SOLOBALAPAN.COM – Banyak orang merasa terganggu dengan tampilan pori-pori besar di wajah.
Tapi, benarkah pori-pori bisa dikecilkan?
Dalam penjelasannya melalui akun TikTok @mimoow, dokter sekaligus musisi dr. Tompi memberikan pencerahan penting seputar mitos dan fakta mengenai pori-pori.
Menurut dr. Tompi, pori-pori adalah bagian alami dari kulit yang tidak bisa dihilangkan atau benar-benar mengecil secara permanen.
Namun, dengan perawatan kulit yang tepat, tekstur kulit bisa jadi lebih halus dan tampilan pori-pori menjadi lebih samar.
“Kalau kulitnya sehat, skincare-nya pas, produksi kelembapan terjaga, keseimbangan kulit bagus, maka tekstur kulit akan terasa nyaman dan pori-pori terlihat normal,” jelas dr. Tompi.

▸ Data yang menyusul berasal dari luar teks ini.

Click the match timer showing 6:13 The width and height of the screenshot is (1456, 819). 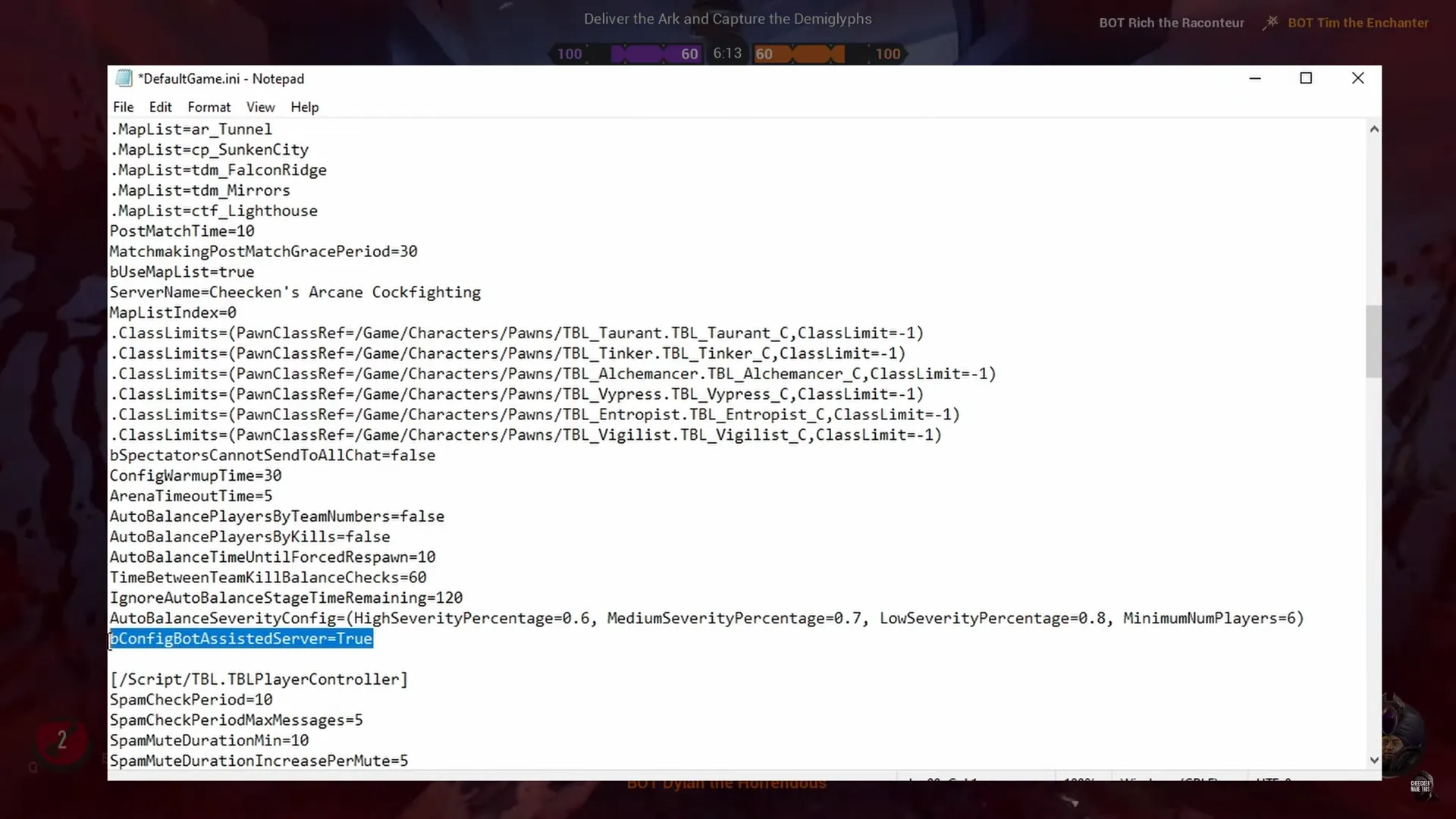[x=727, y=53]
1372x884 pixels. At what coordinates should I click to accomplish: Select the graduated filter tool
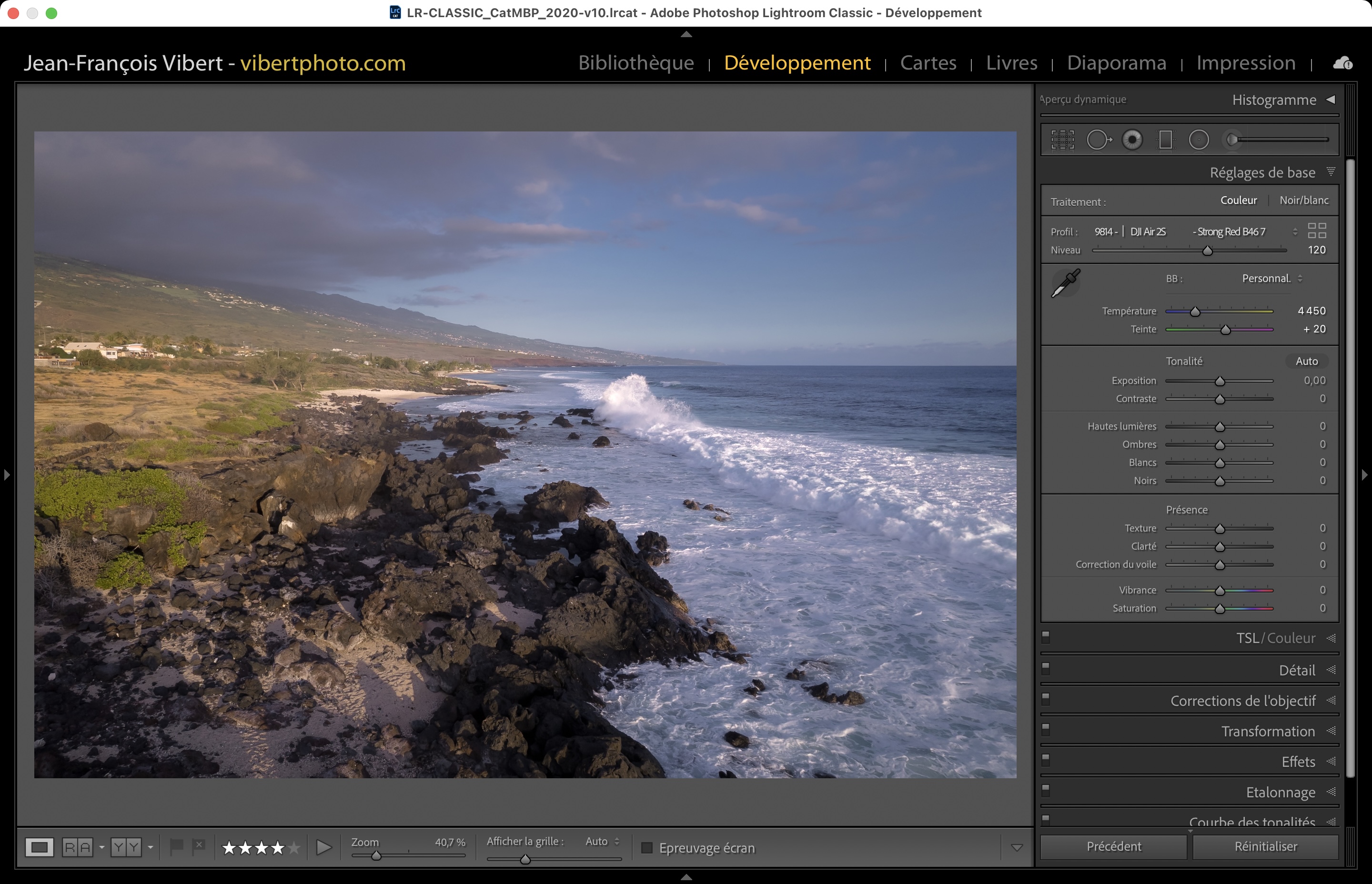(1165, 140)
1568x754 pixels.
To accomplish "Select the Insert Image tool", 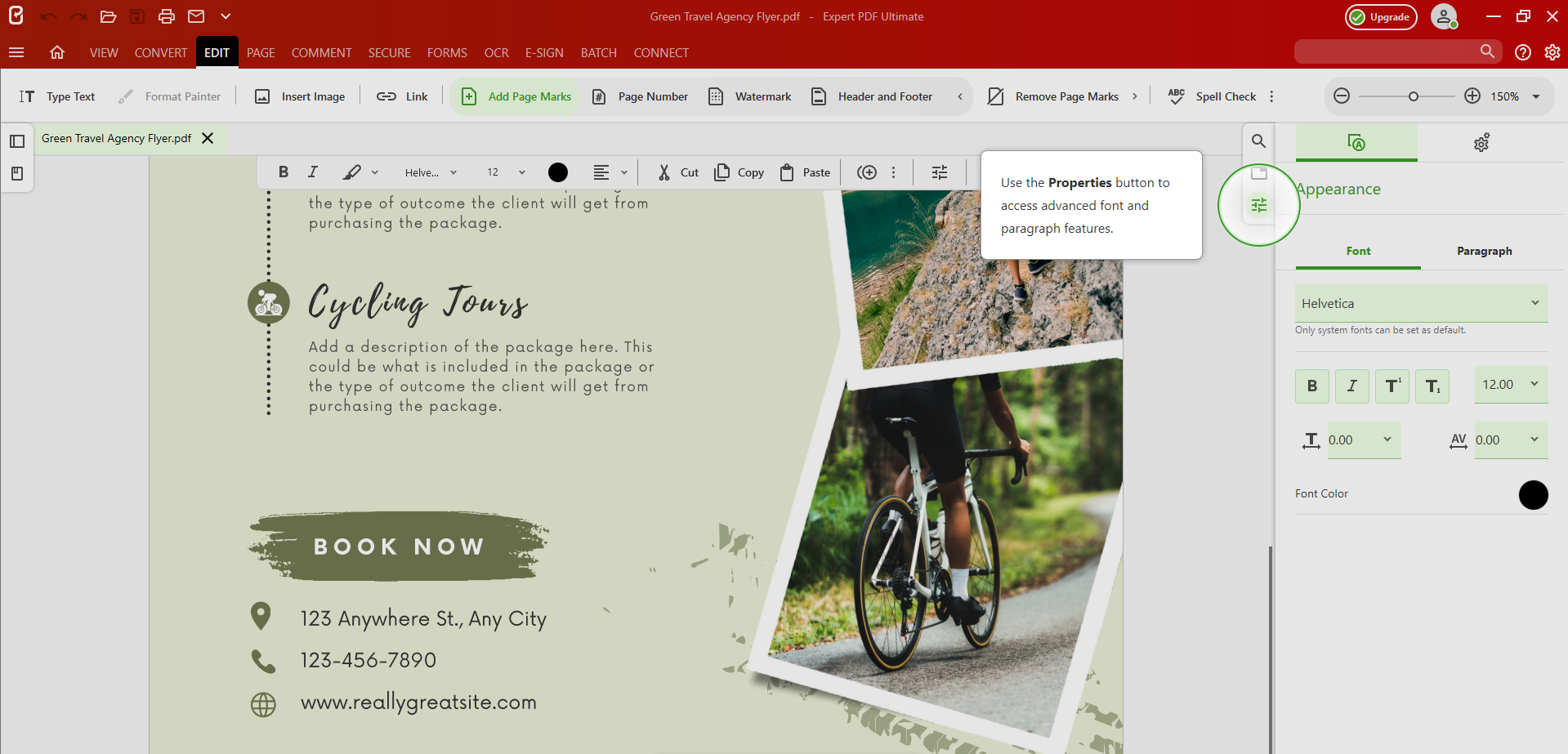I will tap(299, 96).
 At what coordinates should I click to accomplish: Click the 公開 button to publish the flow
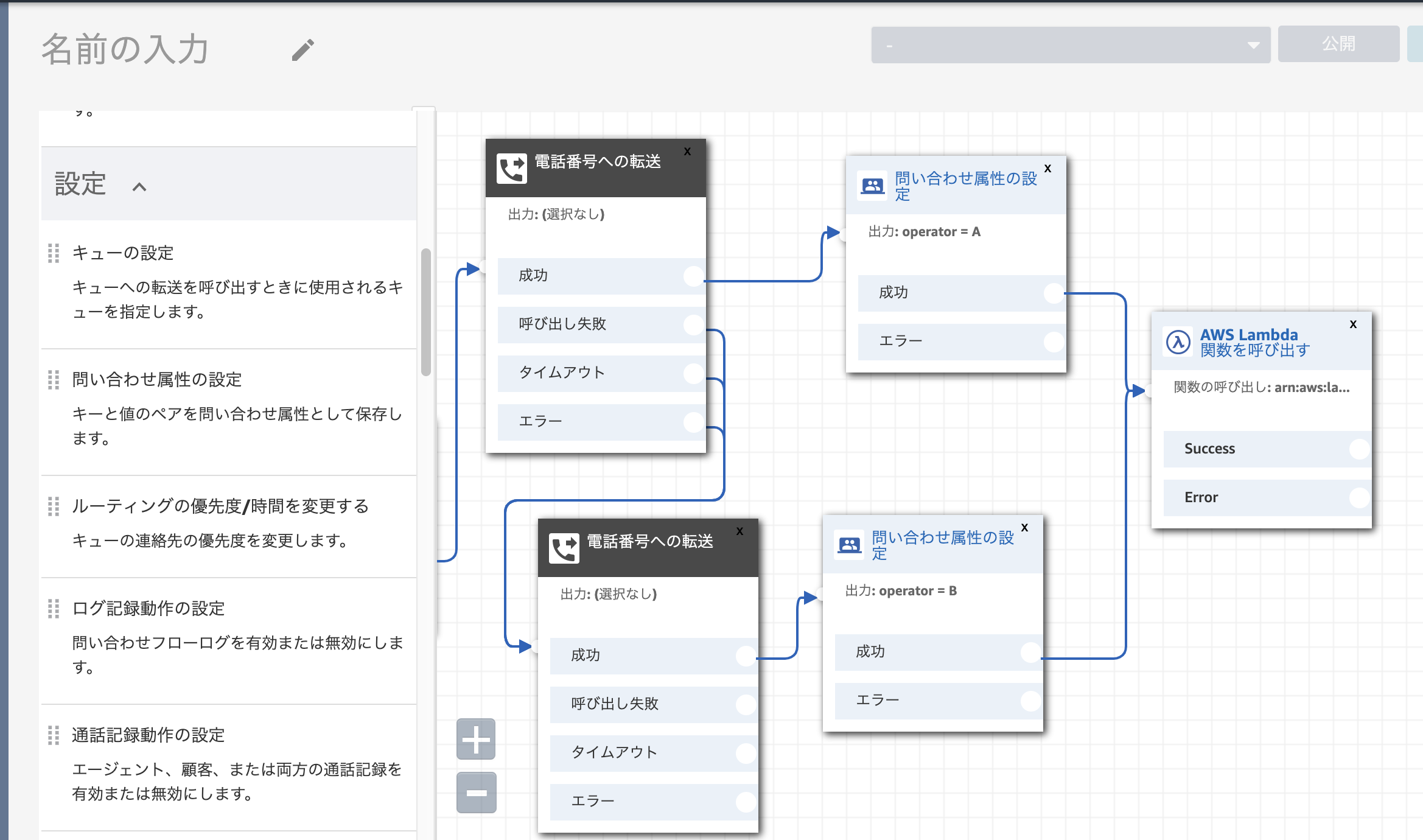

Yang menarik, dr. Tompi juga mengungkapkan bahwa banyak pasien yang mengira memiliki pori-pori besar, padahal sebenarnya itu adalah bopeng bekas jerawat.
Hal ini penting dipahami agar penanganannya tidak keliru.
Apa Bedanya?
Pori-pori: Lubang kecil tempat keluarnya minyak dan rambut. Bersifat alami dan tidak berbahaya.
Bopeng: Bekas luka atau jaringan parut akibat peradangan jerawat yang parah atau pemencetan jerawat yang tidak tepat.
Bopeng memang menyerupai pori-pori besar, namun bentuknya lebih dalam dan permanen.
Oleh karena itu, penanganan untuk bopeng membutuhkan pendekatan medis, seperti microneedling, laser, atau perawatan kulit lainnya yang lebih intensif.
Kapan Harus ke Dokter Kulit?
Jika kamu tidak yakin apakah itu pori-pori atau bopeng, sebaiknya konsultasikan langsung dengan dokter kulit.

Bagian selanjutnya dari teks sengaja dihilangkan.